• **Given task**
Copy the listing below line for line, with no changes.

• **Available records**

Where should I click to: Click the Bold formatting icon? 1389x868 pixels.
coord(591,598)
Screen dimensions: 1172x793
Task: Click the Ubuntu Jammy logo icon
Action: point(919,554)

• **Final result**
Where should I click to: Click the Bold formatting icon? 1389x868 pixels.
coord(591,598)
Screen dimensions: 1172x793
Task: Click the Ubuntu Jammy logo icon
Action: point(919,554)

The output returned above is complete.